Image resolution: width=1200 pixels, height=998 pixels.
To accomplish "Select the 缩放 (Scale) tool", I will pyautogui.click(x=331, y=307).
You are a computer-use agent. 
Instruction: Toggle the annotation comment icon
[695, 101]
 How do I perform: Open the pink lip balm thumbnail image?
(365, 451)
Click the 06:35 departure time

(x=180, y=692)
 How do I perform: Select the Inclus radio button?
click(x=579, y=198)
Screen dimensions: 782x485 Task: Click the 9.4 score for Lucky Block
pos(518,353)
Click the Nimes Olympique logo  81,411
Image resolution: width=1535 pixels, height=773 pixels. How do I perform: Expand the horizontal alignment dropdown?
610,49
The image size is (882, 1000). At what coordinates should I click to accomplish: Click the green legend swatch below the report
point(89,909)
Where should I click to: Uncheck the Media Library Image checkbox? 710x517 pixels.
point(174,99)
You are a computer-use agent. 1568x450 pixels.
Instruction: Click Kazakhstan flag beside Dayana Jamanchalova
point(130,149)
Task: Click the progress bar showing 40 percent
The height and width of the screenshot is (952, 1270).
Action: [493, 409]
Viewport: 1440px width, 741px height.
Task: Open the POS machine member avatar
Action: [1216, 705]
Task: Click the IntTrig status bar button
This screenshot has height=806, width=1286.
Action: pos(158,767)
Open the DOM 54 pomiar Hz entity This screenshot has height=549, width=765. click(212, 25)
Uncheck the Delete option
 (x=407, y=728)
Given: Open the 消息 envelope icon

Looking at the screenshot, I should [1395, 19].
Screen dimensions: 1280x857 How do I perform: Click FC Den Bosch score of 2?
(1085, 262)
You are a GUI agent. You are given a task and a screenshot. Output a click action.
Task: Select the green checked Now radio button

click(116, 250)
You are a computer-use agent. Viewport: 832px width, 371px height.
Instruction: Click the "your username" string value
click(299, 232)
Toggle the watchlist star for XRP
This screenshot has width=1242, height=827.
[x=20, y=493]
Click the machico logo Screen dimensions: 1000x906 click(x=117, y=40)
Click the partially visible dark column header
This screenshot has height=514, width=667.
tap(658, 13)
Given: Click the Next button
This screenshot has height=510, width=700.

------------------------------------------------------------

PROMPT :: Where the line containing "Task: Click the IntTrig status bar button" appears, start copying, and go on exactly through the last line of the data.

SOLUTION TO THIS EXERCISE ::
Task: Click the IntTrig status bar button
This screenshot has height=806, width=1286.
Action: pos(158,767)
Open the DOM 54 pomiar Hz entity This screenshot has height=549, width=765. click(212, 25)
Uncheck the Delete option
 (x=407, y=728)
Given: Open the 消息 envelope icon

Looking at the screenshot, I should [1395, 19].
Screen dimensions: 1280x857 How do I perform: Click FC Den Bosch score of 2?
(1085, 262)
You are a GUI agent. You are given a task and a screenshot. Output a click action.
Task: Select the green checked Now radio button

click(116, 250)
You are a computer-use agent. Viewport: 832px width, 371px height.
Instruction: Click the "your username" string value
click(299, 232)
Toggle the watchlist star for XRP
This screenshot has width=1242, height=827.
[x=20, y=493]
Click the machico logo Screen dimensions: 1000x906 click(x=117, y=40)
Click the partially visible dark column header
This screenshot has height=514, width=667.
tap(658, 13)
Given: Click the Next button
This screenshot has height=510, width=700.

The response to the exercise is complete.